しかしながら、本件は、モンサントを買収したバイエルが、ラウンドアップ の責任、不正行為は認めることはないまま、和解を成立させています。
現在では、アメリカ合衆国、カナダ、ニュージーランド、オーストラリア、欧州連合(EU)では、それぞれ「ヒトの発がんリスクの可能性は低い」「ヒトにおけるグリホサートばく露及び発がんとの関連に確証的なエビデンスはない」「グリホサートはヒトに発がんリスクをもたらさない」と結論づけていますし、米環境保護庁(EPA)は、除草剤に用いられているグリホサートに「発がんのおそれがある」と表示することを禁止するガイダンスを発布しています。

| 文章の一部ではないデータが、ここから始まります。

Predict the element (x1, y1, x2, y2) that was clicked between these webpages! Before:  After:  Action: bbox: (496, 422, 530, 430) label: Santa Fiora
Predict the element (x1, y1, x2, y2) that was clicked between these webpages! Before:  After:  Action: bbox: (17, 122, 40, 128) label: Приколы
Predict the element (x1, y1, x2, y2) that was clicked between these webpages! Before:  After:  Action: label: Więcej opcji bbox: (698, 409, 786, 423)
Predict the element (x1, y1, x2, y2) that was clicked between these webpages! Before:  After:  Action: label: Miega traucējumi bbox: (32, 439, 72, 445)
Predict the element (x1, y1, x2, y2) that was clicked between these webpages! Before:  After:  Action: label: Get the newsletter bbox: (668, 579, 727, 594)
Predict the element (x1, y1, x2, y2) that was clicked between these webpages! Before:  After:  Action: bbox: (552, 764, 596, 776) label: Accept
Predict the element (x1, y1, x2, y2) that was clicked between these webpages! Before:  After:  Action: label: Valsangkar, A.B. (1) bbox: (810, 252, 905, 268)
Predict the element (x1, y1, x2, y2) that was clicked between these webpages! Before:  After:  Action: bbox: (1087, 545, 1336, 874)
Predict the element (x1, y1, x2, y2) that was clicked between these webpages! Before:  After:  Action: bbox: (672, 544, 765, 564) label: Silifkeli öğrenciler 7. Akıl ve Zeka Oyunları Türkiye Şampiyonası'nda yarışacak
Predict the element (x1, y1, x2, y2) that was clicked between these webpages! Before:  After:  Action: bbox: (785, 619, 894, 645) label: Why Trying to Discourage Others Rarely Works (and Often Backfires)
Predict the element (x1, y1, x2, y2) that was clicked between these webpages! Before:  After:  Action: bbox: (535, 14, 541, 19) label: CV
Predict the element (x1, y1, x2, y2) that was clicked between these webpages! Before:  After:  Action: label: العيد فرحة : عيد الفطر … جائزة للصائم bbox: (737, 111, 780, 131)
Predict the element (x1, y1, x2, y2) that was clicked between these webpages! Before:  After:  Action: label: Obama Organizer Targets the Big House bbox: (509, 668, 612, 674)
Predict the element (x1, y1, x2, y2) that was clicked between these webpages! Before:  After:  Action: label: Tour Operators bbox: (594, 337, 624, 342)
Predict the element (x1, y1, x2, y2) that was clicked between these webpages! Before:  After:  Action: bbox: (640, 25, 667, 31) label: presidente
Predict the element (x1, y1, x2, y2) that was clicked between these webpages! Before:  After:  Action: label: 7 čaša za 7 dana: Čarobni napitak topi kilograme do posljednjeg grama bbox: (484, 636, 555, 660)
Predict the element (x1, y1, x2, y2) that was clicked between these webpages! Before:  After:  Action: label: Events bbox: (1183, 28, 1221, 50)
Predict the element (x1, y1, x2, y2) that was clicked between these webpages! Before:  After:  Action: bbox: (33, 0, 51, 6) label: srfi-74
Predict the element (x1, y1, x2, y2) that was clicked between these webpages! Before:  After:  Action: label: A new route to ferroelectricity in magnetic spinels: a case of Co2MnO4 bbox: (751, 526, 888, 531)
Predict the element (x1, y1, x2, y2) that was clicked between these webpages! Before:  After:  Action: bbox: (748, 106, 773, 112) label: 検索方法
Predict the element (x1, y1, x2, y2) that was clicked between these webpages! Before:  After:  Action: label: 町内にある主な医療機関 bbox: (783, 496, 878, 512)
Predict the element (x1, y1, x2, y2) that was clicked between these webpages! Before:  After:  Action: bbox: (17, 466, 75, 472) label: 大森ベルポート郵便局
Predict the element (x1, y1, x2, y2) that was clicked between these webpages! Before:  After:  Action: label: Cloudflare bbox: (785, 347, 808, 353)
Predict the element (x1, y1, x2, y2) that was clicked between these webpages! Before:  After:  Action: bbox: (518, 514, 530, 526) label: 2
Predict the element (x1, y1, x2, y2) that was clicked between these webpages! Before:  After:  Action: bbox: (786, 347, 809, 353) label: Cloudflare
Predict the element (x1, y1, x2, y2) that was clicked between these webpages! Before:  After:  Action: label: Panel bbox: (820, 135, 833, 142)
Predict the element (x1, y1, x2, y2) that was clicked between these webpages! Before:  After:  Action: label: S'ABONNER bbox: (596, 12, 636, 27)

また、日本でラウンドアップ を販売している日産化学工業も、グリホサートに発がん性は無いと判断している声明を発表し、内閣府食品安全委員会も、発がん性・遺伝毒性は認められなかったと結論を出しています。
他のリスクの主張について
他のリスクの主張についても、米環境保護庁(EPA)は、グリホサートは内分泌かく乱物質ではない、また、検知可能な量のグリホサートが残留していても健康上の懸念とならないこと、母乳には蓄積しないこと、ヒトの腎臓などに障害を及ぼさないことを述べています。
また、グリホサート系除草剤に含まれている界面活性剤については、グリホサートを含む除草剤及びこれに含まれる界面活性剤について、生態毒性のリスク評価を実施し、水生生息地以外の野生生物に重大なリスクとならないとの結論を出しています。(モンサント 2016年7月)
さらに、メーカーのHPで、地面に落ちたラウンドアップの成分は、処理後1時間以内のごく短時間で、土中の土の粒子に吸着し、その後微生物により自然物に分解され、約3~21日で半減、やがて消失すると記載されています。